»»

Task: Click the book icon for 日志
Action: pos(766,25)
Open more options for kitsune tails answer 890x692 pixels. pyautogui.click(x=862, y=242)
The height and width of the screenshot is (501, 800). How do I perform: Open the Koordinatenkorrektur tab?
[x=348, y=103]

««
»»

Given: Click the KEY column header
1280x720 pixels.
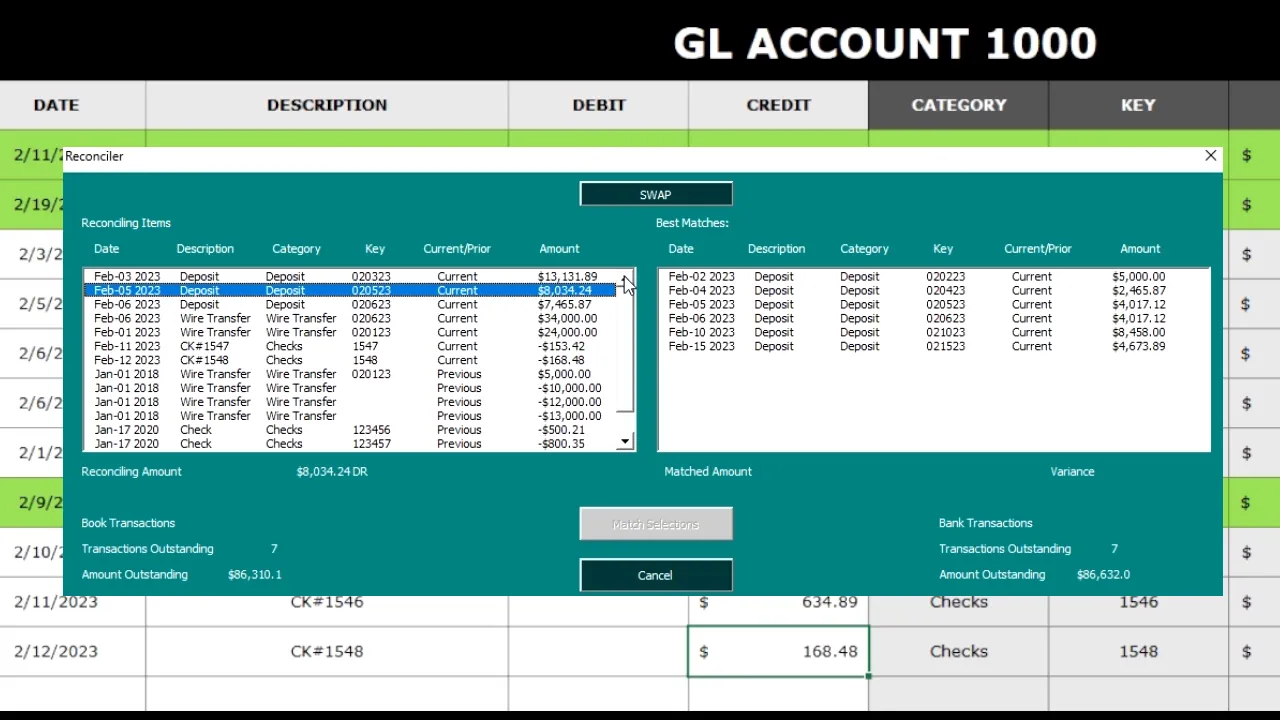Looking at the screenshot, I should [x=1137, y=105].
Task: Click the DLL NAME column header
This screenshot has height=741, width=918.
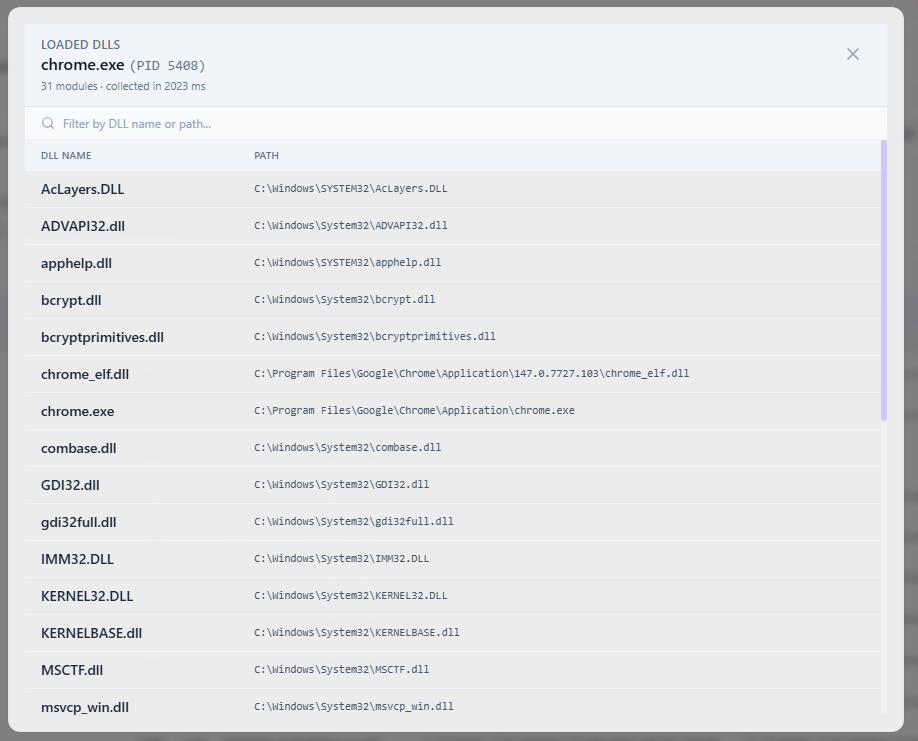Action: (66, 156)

««

### WHAT THE EXERCISE ASKS:
Filter the entries above and keep only the lines with the word "header".

### OUTPUT:
Given: Click the KEY column header
Task: Click the DLL NAME column header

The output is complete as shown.